Ciarán was always a healthy energetic boy who loved to play and tumble around with his friends.
On the 8th of January we received a call from Ciarán’s school that he wasn’t well so we took him to our local A&E in Clonmel hospital where they done tests and a CT scan. Later that evening they came in to give us what they found and all they could tell us was there was a shadow on his brain and they had contacted Temple Street. The nurses and staff on that day were fantastic.

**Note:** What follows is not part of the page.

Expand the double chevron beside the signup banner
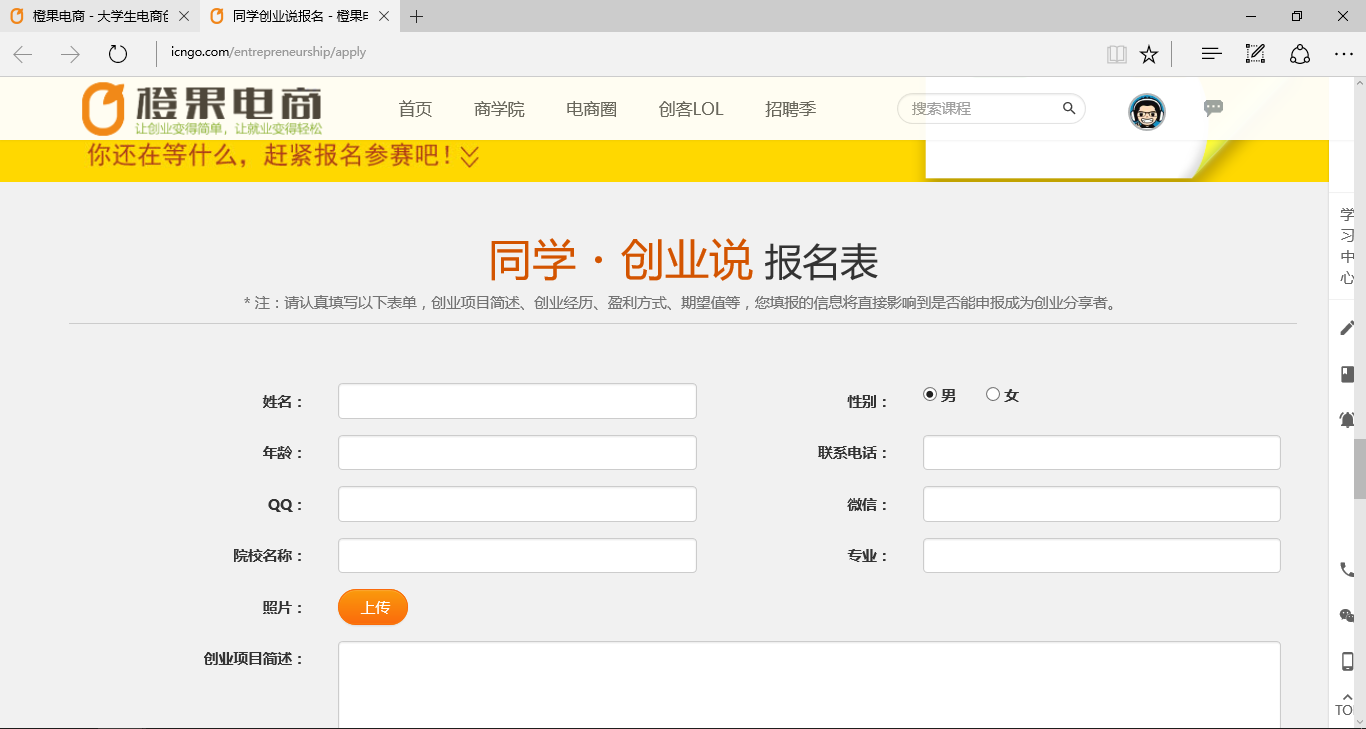(x=470, y=157)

They then informed us we would be taken by ambulance to Temple Street that evening once the ambulance arrived. Any parents worst night mare, it felt like we were in one and it couldn’t be real. We then travelled to Temple Street where we were greeted with the lovely staff and a neurosurgeon who was waiting to go through the CT scan in as much detail as possible and also to inform us Ciarán needed a full brain and spine MRI to know the full extent of what they were dealing with. The following day Ciarán went for his MRI and that evening we were told he had a tumour and it needed to be removed that it was the best course of action for now. The 15th of January Ciarán went under a 10 hour operation to remove the main tumour, and a biopsy was sent away, we then got told he needed another surgery to put in a permanent shunt to help drain the fluid from his brain, we were left speechless, he had only come out of ICU he was still so fragile looking but it had to be done. The following week Ciarán was finally introduced to solids again and he started physio to help him to regain his strength to sit up without support and to regain the strength to walk again. And then we were told he needed another surgery to put in the Hickman line. It was then we got told the biopsy result and it was a Medulloblastoma which is a malignant tumour. A plan was put in place to meet with our oncologist from Crumlin and she went through the plan that Ciarán would need radio therapy and chemotherapy. All while we were receiving this news and going through the game plan Ciarán was still progressing and by the end of his 3 weeks in Temple Street he was able to eat proper solid food again and was walking very short distances with help but mainly going out and about in a wheelchair.
When we got home we had a consultation in Crumlin with the radiologist who went through the process for going to Manchester for Proton radiotherapy.
It all happened so fast, John Glynn rang me Monday night and informed me he had been told we needed to travel Wednesday at this stage we still hadn’t been informed so it was a big shock but John and Jayne were so helpful, they got all the information and sorted the flights and accommodation for us to come over they helped us with everything and took such a load off our shoulders when we were still in shock of how quick it was moving.
We flew over the Wednesday got Ciarán’s assessment and planning scan done in the Christie the Thursday and Friday when they informed us of the process, they told us Ciarán would need 13 treatments on the full brain and spine and then he would need boosts to the tumours for a further 17 treatments which will be to the top of the head to the back of the head where they removed the tumour and to the bottom of the spine it was a lot to take in all while being told we would have to travel back the following weekend to start treatment, we flew home again the Saturday. We were to travel back the following weekend for Ciarán to start his treatment on the 26th of February, to travel over with Ciarán’s little sister we thought it would be easier for us to travel by boat and pack up everything we needed for them both into the car, this didn’t phase John at all and they got it all organised for the 4 of us to travel over as a family by boat no issues at all.
We are very grateful for all The Gavin Glynn Foundation has done for us and they managed to make a very difficult time that little bit less stressful by organising it all for us.
Ciarán is 8 treatments in so far and taking it relatively good, he’s slowly getting stronger and his cheekiness is slowly returning.